On Sunday (Aug. 7), John Oliver aired a segment on his HBO TV show lamenting the demise of local newspapers due to financial pressures. “Sooner or later we are all going to have to pay for journalism,” said Oliver, “or we are all going to pay for it.”
The segment was widely discussed and shared across newsrooms around the US. But one criticism came from an unexpected source—the Newspaper Association of America.
David Chavern, president and CEO of the non-profit trade association, published an open letter Monday (Aug. 8) criticizing Oliver. He argued the host “doesn’t offer any answers” to the questions the industry faces beyond encouraging people to pay for newspapers, and added:
The fact is that we are in a transitional phase within the entire industry. People want, need and consume more hard news than they ever have. The core demand for the product isn’t decreasing at all, and based upon that we will find our way to the far shore where the industry is thriving and growing once again. But in the meantime, there is going to be a lot of experimentation and evaluation of new business models. Some experiments will work and some won’t, and our VP of Innovation, Michael MaLoon is committed to keeping you up-to-date on what is happening on that front. But making fun of experiments and pining away for days when classified ads and near-monopolistic positions in local ad markets funded journalism is pointless and ultimately harmful.
The NAA represents the newspaper business by gathering data about the businesses and advocating for media on matters of policy, including the First Amendment.

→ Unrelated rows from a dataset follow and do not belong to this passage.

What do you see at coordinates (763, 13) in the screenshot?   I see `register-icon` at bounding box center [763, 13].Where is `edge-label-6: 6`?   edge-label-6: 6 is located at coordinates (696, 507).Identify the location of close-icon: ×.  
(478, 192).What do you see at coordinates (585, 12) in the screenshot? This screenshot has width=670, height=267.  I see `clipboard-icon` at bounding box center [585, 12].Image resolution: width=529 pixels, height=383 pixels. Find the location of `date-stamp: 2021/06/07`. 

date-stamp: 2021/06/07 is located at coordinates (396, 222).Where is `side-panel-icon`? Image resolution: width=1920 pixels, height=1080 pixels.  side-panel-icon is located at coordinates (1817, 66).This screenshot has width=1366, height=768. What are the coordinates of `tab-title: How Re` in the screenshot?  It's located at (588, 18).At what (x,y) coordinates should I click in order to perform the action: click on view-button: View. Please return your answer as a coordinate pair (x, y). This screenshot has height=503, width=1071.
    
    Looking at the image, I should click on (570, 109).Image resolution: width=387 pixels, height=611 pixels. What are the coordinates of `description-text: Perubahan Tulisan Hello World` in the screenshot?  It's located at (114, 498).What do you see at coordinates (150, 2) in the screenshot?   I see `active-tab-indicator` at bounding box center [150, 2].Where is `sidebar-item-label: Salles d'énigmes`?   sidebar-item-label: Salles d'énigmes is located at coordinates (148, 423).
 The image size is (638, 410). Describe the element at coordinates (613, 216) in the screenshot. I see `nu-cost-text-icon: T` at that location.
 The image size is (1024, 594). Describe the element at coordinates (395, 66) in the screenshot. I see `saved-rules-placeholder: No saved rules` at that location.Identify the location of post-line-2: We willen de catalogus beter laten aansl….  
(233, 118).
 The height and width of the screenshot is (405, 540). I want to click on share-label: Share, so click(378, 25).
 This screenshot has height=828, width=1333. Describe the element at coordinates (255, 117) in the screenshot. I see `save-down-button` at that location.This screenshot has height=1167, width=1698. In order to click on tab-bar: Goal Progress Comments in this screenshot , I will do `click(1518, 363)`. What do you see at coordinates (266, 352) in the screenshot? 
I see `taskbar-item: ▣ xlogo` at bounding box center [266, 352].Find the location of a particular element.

Never ones to shy away from the painful truth, many journalists and media executives were quick to express their disappointment with Chavern’s piece.
Margaret Sullivan, media columnist for the Washington Post (which Oliver singled out as a paper relieved from economic pressures due to its owner’s deep pockets) published a response piece defending Oliver for accurately summarizing the state of the industry, and criticizing Chavern for not taking the satire in stride.
“When someone hilariously and poignantly celebrates the industry that you are paid to defend and protect, you ought to laugh at the funny parts and then simply say “thank you.” Or maybe nothing at all,” she wrote.